Однако давно пора, не забегая далее в историю, возвратиться к нашей исходной точке - древнейшим пифагорейским учениям. Ничто не мешает нам теперь продолжить нить исследования, прерванную в конце второй главы.
132
ГЛАВА ПЯТАЯ
Орфико-пифагорейское учение о душе
1. Орфическое и пифагорейское учения могут быть названы женским и мужеским воплощением одного и того же основного течения. В первом берет верх мечтательная фантазия, во втором - разумная жажда знания; в одном - потребность личного спасения, в другом - забота о государстве и обществе. У орфиков преобладает стремление к чистоте и боязнь греха, у пифагорейцев - жажда повысить уровень нравов и гражданского строя; с одной стороны - недостаток мужественной веры в себя, покаянная аскеза, с другой - строгая дисциплина и нравственность, выработавшиеся под влиянием музыки и самоиспытаний. В первом случае члены общины составляли религиозное братство, во втором - рыцарский орден, носящий несколько политический характер. Орфикам были незнакомы математические и астрономические исследования; пифагорейцам - космогоническое и теогоническое творчество. Но, несмотря на все эти различия, мы видим здесь изумительное единство, обе секты неоднократно сливаются, и часто бывает невозможно определить, какая из двух сторон воздействует на другую.
Более определенно выступает различие в их отношении к одной из важных сторон учения о душе, к так называемой метемпсихозе, или переселению душ. «По пифагорейским мифам, - говорит Аристотель, - всякая душа переходит произвольно в любое тело». А Ксенофан (не говоря уже о свидетельствах многих позднейших писателей), будучи современником Пифагора и лишь немногим моложе его, рассказывает в стихе, дошедшем до нас, что услышав однажды, как визжала собака, которую били, Пифагор воскликнул, полный сострадания: «Перестань, не бей ее! В ней живет душа моего друга, я узнал ее по голосу!» Такой рассказ - а что это не достоверный факт, на это указывают всту-
133
пительные слова Ксенофана: «говорят, будто»... - не мог бы возникнуть, если бы верование, лежащее в основе такого случая, не было характерным для Пифагора, который, по свидетельству Эмпедокла, немало чудесного рассказывал о преджизненном существовании собственной души.
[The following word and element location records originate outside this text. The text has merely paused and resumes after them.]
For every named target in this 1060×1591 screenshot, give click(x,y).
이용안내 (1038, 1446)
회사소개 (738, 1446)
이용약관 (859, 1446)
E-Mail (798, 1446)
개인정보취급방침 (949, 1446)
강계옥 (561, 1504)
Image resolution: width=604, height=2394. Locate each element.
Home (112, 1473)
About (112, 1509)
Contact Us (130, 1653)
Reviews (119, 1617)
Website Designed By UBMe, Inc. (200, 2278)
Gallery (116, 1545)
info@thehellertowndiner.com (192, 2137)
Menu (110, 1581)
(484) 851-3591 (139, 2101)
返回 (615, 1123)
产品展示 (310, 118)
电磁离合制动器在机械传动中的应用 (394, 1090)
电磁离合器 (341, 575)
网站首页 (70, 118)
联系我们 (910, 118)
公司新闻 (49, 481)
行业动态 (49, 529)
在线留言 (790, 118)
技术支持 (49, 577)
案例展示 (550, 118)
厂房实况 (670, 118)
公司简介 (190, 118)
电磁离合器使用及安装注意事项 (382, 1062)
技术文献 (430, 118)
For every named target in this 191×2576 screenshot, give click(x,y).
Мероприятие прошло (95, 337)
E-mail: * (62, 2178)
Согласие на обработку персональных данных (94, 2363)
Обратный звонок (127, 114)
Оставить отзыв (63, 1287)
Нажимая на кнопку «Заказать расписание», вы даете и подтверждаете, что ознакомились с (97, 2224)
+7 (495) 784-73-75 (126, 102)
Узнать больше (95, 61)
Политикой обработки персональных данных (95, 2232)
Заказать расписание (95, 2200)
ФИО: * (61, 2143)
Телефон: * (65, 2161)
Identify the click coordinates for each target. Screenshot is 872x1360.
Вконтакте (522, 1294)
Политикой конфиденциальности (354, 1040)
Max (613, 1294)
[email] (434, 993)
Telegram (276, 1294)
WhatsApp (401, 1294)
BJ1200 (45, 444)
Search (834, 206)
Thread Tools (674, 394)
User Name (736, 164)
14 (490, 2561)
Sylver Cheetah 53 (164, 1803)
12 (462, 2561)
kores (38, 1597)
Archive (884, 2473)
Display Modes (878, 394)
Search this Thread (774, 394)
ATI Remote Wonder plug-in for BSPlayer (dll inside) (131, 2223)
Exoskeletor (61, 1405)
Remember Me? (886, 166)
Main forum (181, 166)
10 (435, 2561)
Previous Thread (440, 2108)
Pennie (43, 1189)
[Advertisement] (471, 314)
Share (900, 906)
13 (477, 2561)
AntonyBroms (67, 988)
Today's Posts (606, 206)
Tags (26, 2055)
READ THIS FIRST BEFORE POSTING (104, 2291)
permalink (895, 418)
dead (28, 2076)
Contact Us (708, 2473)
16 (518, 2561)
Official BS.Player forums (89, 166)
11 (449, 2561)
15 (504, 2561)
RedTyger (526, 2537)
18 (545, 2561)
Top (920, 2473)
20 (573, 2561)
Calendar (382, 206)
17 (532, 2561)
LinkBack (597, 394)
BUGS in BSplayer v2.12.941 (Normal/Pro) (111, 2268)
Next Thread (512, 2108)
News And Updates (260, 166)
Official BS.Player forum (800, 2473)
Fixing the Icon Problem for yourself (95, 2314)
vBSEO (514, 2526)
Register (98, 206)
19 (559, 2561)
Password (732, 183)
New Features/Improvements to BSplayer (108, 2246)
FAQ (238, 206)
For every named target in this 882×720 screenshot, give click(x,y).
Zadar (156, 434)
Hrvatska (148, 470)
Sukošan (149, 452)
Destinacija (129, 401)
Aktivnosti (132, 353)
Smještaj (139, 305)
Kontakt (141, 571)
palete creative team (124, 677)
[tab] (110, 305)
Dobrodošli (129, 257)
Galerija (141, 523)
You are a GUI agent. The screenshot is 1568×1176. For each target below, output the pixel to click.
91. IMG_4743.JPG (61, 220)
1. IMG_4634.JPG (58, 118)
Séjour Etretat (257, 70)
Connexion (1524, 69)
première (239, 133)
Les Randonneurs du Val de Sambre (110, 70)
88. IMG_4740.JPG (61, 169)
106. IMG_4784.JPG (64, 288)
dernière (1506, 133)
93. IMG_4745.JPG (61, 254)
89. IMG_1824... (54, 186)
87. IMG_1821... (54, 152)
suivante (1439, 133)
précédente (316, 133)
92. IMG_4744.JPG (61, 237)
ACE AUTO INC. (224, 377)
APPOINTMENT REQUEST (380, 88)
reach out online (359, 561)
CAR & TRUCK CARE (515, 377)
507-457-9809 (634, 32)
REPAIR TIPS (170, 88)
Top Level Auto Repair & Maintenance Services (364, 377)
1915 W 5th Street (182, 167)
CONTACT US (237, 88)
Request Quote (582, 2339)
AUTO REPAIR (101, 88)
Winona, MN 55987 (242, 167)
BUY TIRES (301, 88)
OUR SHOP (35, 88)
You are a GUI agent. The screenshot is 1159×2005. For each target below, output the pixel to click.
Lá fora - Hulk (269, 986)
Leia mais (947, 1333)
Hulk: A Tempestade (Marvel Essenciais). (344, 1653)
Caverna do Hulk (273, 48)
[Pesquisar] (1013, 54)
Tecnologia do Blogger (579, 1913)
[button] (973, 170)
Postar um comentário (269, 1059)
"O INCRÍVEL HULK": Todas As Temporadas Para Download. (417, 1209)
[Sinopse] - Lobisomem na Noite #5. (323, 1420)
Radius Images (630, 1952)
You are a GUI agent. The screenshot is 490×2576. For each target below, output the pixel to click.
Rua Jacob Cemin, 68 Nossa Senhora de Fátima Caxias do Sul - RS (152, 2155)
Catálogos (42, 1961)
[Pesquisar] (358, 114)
Вникнем глубже в это странное учение. Впрочем, одним лишь нам кажется странным это верование, равно присущее уже галльским друидам и средневековым друзам, верование, которое еще поныне исповедуют зулусы и гренландцы, североамериканские индейцы и даяки с острова Борнео, бирманские кары и туземцы острова Гвинея, не говоря уже о доныне многочисленных последователях брахманской и буддийской религий, - верование, которое в свое время пользовалось вниманием и сочувствием Спинозы и Лессинга. Уже сама его распространенность указывает на то, что корни его таятся глубоко в чувствах и мыслях человека. Прежде всего верование в переселение человеческих душ в тела животных и даже растений и обратно (что было не у всех названных народов и сект) обусловливается отсутствием в душе верующего гордости, воздвигающей непреодолимые грани между этими царствами природы. Нам кажется, что к этому должен был привести следующий ход мыслей. Прежде всего душа, подвижность и, если можно так выразиться, перелетность которой доказывают состояния сна, экстаза, одержимости, естественно должна была искать и найти себе новую обитель, когда ее бренное жилище распалось. Почему бы душе не менять тела, подобно тому, как человек меняет одежды? Далее возникал вопрос: откуда происходят все эти души, на краткий срок вселяющиеся в людей, в животных и в растения? Неужели их такое же множество, как и этих недолговечных существ, с которыми они временно связаны? Ребенок умирает в раннем детстве. Значит ли это, что его душа также краткосрочна, или же она испокон веков существовала и ждала лишь это-
134
го недолгого воплощения? И что же следует за ним? Неужели духовное существо, одаренное силой оживлять тела людей и животных, проявляет эту силу лишь в течение нескольких недель, дней, часов, или минут, чтобы потом погрузиться навсегда в неподвижность? Но и помимо таких случаев легче было допустить, что количество этих нетленных и, во всяком случае, высших сущностей значительно ограниченнее тех быстро сменяющихся, вечно нарождающихся и умирающих грубоматериальных существ, которыми они управляют подобно военачальникам, всегда менее численным, чем предводимые ими солдаты. Вместе с первыми проблесками более строгого мышления все эти смутные аналогии были сведены к более определенной формуле. Почти всем людям всегда было и поныне свойственно верить, что душа переживает тело. Так как нет причины умирать ей и в дальнейшем, то ее существование становилось понемногу все более неограниченным, а после того как создалось понятие вечности - ее признали бессмертной. И ввиду того, что все, имеющее начало, оказывается недолговечным, естественно должна была возникнуть мысль, что непреходящее - не возникает, что вечности загробного существования соответствует и вечность предшествовавший рождению жизни (предсуществование). И, наконец, когда забрезжила догадка - хотя бы только в умах передовых культурных народов, - что и в царстве материи в сущности нет возникновения и исчезновения, а скорее происходят непрерывные изменения и круговорот, то не могло не появиться по аналогии предположение, что и в духовном мире происходит такой же круговорот, причем одна и та же сущность бесконечно меняет свою земную оболочку и после неисчислимых превращений может снова принять один из прежних или даже первичный свой образ.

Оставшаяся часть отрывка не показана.